那日发现房间有被翻动的细微痕迹后,她更加谨慎。所有与“赫多罗”、海外相关的纸片,皆以暗语或图形记录,混入大段无关的诗词抄写或花样描绘中。
她甚至开始有意识地“创造”一些痕迹——在明显处放一两本《列女传》、《千家诗》,偶尔向驿丞娘子请教女红,言语间流露出对新婚丈夫忙于公务、自己独处无聊的淡淡闺怨。

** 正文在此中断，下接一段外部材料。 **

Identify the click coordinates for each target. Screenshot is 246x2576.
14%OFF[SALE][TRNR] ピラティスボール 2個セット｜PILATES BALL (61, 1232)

这一切,都是为了构筑一个合乎常理、无懈可击的“官匠家眷”形象。
暗地里的研究并未停止。顾青山将船厂废弃边角料中寻得的几种特殊木料带回来,苏婉则根据新发现的宋人“盐卤暴晒”记载,尝试调配新的试验配方。
第二批陶罐增至五个,埋藏地点更加分散隐秘,配方各不相同:有的偏重“醴泉”酒曲,有的尝试“盐卤”,有的加入微量矿物粉,还有的参照海船笔记加入了海贝壳粉。
他们像最耐心的农人,在历史的冻土下,同时播撒好几颗不同的种子,静待不知哪一颗能破土发芽。
这日午后,顾青山难得提早回来,眉头却锁着。
“厂里来了位兵部的主事巡查,由郑员外郎陪着,看了新哨船的进度。”他低声道,“那主事……对‘渐变胶合’颇感兴趣,问得极细。郑员外郎回答时,几次提到我的名字。”
“这是好事,说明你的才具得到上面留意。”苏婉斟茶给他。
“若是寻常留意,自是好事。”顾青山摇头,“可我总觉得,郑员外郎提及我时,语气有些复杂。且那兵部主事走后,赵砚便‘恰好’来了船厂,与郑员外郎在值房内谈了许久。”
苏婉手中茶壶微微一滞:“赵砚……他终究是找到由头,将触手伸到船厂了。郑员外郎态度转变,或许也与赵砚有关?是压力,还是……某种交换?”
“难说。”顾青山叹息,“我只觉如行雾中,四周似有眼睛。如今只盼新船顺利,莫要横生枝节。”
“关键在于,你的技艺是实实在在的,于国于民有用。”苏婉放下茶壶,目光清澈而坚定,“只要立身正,做事稳,便不怕鬼蜮伎俩。纵有风波,技艺本身,便是最好的压舱石。”
她的话总如清风,拂去他心头的躁郁。顾青山握住她的手:“婉娘,幸好有你。”
窗外,江风浩荡,穿过院中老树,带来远方的潮润与生机。官驿虽小,但这方寸之地,因彼此的信任与扶持,成了惊涛骇浪中最安稳的舟楫。